Medicare Pilot Savings Project Yields Mixed Results
Medicare Pilot Savings Project Yields Mixed Results
In 2005 The Center for Medicare and Medicaid Services (CMS) launched a pilot project geared to measure the success of group physician practices. Five years later the results are mixed, as practices have increased quality but have failed to reduce costs as much as predicted.
"If health care reform is to be successful," notes Alan Weinstock, insurance broker at http://www.MedicareSupplementPlans.com, "then it is important that it improve quality as it lowers health care costs, especially for seniors on Medicare."
Medicare Pilot Savings Project
Over the past five years CMS has run a pay-for-performance, shared savings demonstration project with ten physician groups. The goal was to test two of the basic beliefs behind health care reform: that raising quality lowers costs and that group practices offer the best vehicle for weaning physicians from fee-for-service medicine.
The project measured the physician groups' adherence to 32 different procedures which had previously proved successful in lowering costs and improving patient outcomes. These included health care procedures such as routine eye and foot exams for diabetics, administering beta blockers during congestive heart failure hospitalizations and ensuring patient compliance with medication schedules for blood pressure and cholesterol control.
In addition, the CMS provided funds to offset some of the start-up costs. These included paying for nurse practitioners to monitor Medicare patients while encouraging them to take their medications. If the group practices steadily improved their performance each year while keeping costs from rising over other Medicare providers in their region, they received 80 percent of Medicare's savings.
By 2008 CMS found that every physician group involved had achieved high levels of performance and achieved benchmarks on 28 of the 32 quality measures. In addition, five groups had reduced costs.
Debate Continues Over Pilot Projects
While the Government Accountability Office (GAO) noted that the Medicare program showed promise, the Congressional Budget Office (CBO) projected only a $1.3 billion in savings from all the demonstration projects recommended in the bill. However, the CBO admitted there was no real way of determining the outcome since several of the programs weren't yet designed or they had no track record.

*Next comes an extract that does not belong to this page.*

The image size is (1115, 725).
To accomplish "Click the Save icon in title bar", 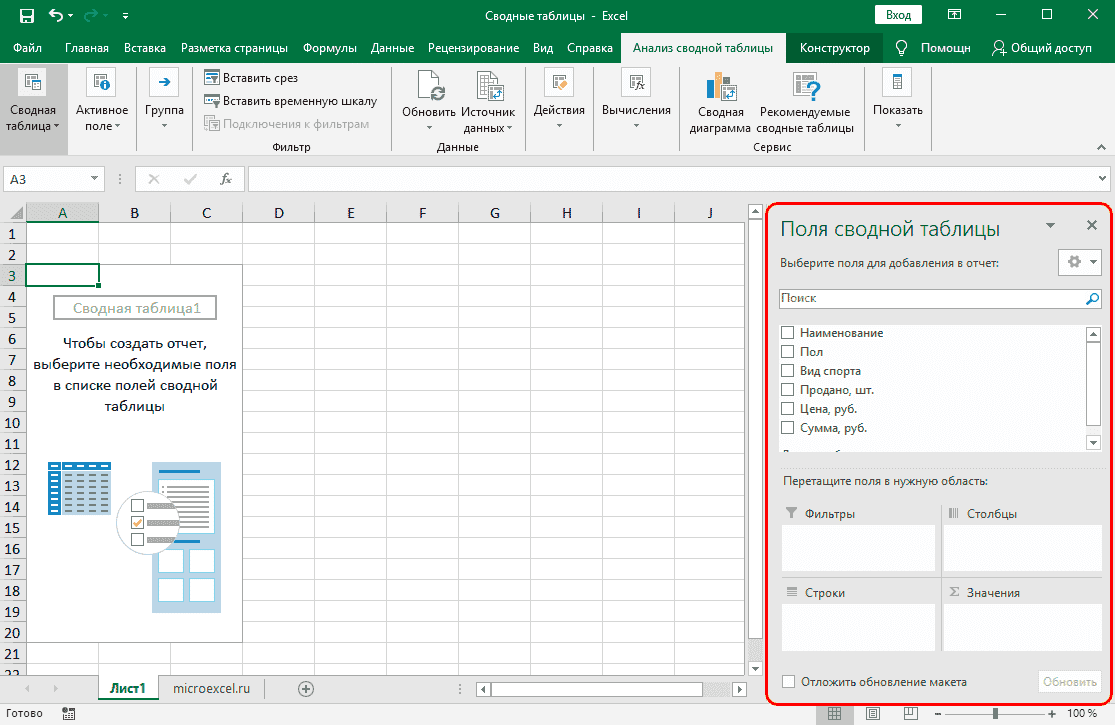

The question now is whether the CMS will be able to extend the positive outcomes from the project to the wider medical community. "The largest majority of physician practices in the country," notes Weinstock, "have fewer than 200 physicians. These smaller practices may have more difficulty absorbing the start-up and operating costs of the programs involved."
The overall goal is to move Medicare away from the fee-for-service model. Unfortunately, to have any kind of positive impact on Medicare requires much faster action.